New Intel Technology Revolutionizes Analog and Digital Systems
Intel announced a new technology that enables customers to significantly reduce the size, weight, power, and cost of systems used in radar, electronic defense, high-end commercial test equipment, and 5G/6G communications markets. Delivering the highest analog converter sample rates in the industry, this transformative technology integrates FPGAs and high-performance analog-to-digital converters (ADC) and digital-to-analog converters (DAC), a revolutionary step toward providing a single component to improve performance, reduce power consumption and shrink the physical size of circuitry.
With this announcement, Intel extends technology scaling from digital semiconductors into the realm of digital plus analog applications. In 5G and 6G applications, the bandwidth attained with such high sample rates will directly correlate to high communication bandwidth to enable transporting the massive amount of data the world is now moving wirelessly.

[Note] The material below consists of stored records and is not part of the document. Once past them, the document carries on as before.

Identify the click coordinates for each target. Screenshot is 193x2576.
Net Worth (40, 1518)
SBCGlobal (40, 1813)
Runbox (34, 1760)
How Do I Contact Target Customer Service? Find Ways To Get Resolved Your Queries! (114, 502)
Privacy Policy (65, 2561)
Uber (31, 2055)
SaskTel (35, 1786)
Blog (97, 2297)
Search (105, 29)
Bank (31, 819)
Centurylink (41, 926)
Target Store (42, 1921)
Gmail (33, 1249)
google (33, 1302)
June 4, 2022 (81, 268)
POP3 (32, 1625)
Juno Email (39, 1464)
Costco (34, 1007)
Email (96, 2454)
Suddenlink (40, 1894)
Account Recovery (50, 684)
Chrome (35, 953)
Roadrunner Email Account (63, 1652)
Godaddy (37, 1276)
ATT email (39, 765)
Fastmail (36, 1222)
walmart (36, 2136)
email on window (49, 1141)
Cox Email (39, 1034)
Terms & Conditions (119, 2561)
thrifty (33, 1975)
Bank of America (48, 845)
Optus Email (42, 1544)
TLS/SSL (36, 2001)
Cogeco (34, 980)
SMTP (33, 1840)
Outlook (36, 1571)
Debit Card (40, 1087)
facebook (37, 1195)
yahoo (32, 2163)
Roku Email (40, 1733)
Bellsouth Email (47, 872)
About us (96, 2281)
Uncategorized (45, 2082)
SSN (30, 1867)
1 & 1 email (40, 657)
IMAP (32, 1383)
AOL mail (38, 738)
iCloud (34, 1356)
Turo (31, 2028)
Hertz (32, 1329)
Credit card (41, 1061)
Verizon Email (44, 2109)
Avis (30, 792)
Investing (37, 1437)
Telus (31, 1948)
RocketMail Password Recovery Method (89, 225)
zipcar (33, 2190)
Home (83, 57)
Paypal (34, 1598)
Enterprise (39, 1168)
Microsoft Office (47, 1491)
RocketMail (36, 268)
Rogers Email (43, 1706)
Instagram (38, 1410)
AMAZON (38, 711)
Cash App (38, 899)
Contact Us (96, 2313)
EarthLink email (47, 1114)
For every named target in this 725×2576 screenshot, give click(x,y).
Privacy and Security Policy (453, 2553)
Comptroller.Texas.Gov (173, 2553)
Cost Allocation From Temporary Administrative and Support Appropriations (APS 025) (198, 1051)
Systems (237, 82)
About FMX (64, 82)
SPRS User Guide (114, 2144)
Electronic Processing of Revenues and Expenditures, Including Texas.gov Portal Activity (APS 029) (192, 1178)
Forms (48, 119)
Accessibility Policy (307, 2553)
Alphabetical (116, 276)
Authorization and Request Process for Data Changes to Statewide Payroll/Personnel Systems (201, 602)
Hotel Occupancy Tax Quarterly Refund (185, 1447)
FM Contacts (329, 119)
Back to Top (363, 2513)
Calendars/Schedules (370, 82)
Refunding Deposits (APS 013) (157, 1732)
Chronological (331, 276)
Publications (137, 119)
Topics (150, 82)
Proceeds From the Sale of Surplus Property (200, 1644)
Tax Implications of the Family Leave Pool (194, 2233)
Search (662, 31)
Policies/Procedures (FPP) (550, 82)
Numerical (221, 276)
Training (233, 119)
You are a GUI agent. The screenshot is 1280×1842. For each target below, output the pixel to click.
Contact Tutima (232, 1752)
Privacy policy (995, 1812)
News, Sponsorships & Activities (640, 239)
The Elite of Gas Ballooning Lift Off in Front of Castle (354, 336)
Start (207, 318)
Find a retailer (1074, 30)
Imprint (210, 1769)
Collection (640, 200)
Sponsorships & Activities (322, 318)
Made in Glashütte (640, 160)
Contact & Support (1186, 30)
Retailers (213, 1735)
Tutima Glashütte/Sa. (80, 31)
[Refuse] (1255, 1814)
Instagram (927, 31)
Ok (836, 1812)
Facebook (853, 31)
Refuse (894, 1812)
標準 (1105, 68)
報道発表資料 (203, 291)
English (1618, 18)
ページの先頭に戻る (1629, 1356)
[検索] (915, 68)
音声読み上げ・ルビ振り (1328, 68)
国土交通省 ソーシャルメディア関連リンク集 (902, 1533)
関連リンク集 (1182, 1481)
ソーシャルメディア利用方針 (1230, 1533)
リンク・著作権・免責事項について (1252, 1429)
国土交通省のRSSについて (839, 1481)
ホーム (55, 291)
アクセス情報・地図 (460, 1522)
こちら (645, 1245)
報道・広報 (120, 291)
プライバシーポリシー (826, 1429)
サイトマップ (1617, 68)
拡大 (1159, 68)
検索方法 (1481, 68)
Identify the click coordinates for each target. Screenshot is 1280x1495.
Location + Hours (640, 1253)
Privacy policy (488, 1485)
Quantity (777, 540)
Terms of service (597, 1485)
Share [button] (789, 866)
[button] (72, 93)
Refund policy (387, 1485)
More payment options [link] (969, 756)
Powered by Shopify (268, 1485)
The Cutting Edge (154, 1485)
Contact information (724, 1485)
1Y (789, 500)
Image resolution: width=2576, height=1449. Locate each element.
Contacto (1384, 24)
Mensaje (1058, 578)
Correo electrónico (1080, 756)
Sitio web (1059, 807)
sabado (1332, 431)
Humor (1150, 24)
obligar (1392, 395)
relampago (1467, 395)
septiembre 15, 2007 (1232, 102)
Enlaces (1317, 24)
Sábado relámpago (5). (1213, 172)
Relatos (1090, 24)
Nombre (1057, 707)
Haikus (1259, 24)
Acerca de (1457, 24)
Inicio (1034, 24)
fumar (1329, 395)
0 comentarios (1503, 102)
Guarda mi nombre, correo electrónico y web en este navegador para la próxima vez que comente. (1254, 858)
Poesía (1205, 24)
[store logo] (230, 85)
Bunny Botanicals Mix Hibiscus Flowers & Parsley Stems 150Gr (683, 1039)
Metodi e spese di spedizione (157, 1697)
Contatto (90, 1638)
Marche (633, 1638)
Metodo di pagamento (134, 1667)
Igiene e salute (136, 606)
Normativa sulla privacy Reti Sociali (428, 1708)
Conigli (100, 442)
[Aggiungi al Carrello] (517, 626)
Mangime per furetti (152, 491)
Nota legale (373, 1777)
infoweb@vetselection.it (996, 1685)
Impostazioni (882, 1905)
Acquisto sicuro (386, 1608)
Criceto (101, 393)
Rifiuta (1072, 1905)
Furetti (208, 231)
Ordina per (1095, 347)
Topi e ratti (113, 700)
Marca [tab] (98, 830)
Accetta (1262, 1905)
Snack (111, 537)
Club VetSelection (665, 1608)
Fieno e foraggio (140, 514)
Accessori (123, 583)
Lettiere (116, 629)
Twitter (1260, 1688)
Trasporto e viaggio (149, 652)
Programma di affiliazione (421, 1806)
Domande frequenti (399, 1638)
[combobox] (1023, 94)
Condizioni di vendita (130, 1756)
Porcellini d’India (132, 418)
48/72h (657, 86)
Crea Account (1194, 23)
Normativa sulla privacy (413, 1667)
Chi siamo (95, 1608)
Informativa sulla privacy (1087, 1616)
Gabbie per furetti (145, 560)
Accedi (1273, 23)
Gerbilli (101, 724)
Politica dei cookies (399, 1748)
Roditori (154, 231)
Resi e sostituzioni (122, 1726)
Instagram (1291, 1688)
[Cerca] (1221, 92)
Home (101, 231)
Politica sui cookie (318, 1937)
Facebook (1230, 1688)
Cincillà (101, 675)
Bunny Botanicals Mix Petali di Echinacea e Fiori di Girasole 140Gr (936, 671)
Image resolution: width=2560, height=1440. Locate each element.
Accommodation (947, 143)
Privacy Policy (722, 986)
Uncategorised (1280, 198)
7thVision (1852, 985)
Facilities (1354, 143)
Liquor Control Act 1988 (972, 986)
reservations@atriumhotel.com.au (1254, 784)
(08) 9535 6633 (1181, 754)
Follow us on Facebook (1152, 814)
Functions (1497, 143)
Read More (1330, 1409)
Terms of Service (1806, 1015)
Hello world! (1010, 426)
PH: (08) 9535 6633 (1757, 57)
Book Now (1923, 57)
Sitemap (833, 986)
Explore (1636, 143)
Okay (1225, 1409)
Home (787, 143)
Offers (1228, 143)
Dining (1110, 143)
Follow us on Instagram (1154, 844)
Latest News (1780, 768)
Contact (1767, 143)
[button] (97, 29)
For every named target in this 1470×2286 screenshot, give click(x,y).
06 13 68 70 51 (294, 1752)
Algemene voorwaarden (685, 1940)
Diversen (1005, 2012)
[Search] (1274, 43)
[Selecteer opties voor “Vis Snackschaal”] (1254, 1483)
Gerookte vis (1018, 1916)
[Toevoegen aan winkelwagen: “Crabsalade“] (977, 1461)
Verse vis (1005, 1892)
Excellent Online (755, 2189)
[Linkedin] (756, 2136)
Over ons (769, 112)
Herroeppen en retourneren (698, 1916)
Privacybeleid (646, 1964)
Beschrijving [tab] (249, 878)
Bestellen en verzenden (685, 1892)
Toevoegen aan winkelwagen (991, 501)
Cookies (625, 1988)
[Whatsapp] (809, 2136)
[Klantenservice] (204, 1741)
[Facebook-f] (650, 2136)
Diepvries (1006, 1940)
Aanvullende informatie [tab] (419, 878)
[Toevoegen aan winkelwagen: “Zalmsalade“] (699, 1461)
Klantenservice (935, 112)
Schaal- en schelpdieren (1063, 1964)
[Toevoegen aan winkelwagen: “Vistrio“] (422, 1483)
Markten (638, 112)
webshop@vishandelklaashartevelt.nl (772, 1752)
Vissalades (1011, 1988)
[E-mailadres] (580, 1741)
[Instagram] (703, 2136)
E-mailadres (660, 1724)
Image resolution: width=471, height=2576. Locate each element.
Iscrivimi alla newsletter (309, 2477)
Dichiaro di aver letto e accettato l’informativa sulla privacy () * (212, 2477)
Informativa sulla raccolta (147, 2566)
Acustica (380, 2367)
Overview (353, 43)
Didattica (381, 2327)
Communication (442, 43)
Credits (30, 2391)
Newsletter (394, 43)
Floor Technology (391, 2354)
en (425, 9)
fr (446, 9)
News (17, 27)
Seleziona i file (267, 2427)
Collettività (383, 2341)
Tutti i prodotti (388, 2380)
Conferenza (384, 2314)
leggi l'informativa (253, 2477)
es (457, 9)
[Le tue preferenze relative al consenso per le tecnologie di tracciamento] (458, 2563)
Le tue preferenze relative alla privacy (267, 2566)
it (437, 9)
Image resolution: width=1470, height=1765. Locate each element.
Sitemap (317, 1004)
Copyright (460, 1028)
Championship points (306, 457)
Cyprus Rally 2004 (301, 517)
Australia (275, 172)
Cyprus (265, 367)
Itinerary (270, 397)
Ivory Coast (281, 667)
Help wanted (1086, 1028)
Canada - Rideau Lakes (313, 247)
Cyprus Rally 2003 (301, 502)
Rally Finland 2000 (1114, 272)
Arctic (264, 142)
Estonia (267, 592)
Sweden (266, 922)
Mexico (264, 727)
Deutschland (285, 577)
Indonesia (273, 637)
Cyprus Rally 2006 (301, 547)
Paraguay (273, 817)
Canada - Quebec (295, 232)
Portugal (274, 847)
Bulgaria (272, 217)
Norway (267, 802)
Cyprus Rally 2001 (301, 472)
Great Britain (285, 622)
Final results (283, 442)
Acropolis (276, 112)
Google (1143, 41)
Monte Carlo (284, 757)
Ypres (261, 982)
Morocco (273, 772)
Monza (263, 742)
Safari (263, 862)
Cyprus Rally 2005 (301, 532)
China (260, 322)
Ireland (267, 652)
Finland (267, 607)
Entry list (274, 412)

“This breakthrough technology offers more than 5x higher bandwidth than alternative offerings and supports ADC sample rates up to 64 giga samples per second, which open new design possibilities for communications and high-end test and measurement applications, as well as enables radar designers to architect their systems in a completely new way – reducing the number of analog components required and creating more responsive systems,” said Frank Ferrante, senior director of Military Aerospace and Defense at Intel.
This new FPGA technology, developed in part from research funded by the DARPA CHIPS program, will employ components made in the United States, which is attractive to military and government customers where domestic manufacturing is a priority.
Lockheed Martin, a global security and aerospace company, was integral in co-defining critical requirements and use cases to enable Intel’s development of the new technology. The partnership between the leading chipmaker and the aerospace giant will result in mission-ready technology.
“This technology allows us to integrate our latest generation electronic warfare systems into smaller airborne platforms and air-launched effects that were previously unattainable due to size constraints of the air vehicle. As a result, we’ve created the Ultra Small Affordable Electronic Warfare (USAEW) sensor that provides the 21st-century warfighter advanced capabilities while substantially reducing the systems’ size, weight, power, and cost by an order of magnitude,” said Deon Viergutz, vice president of Lockheed Martin’s Spectrum Convergence organization.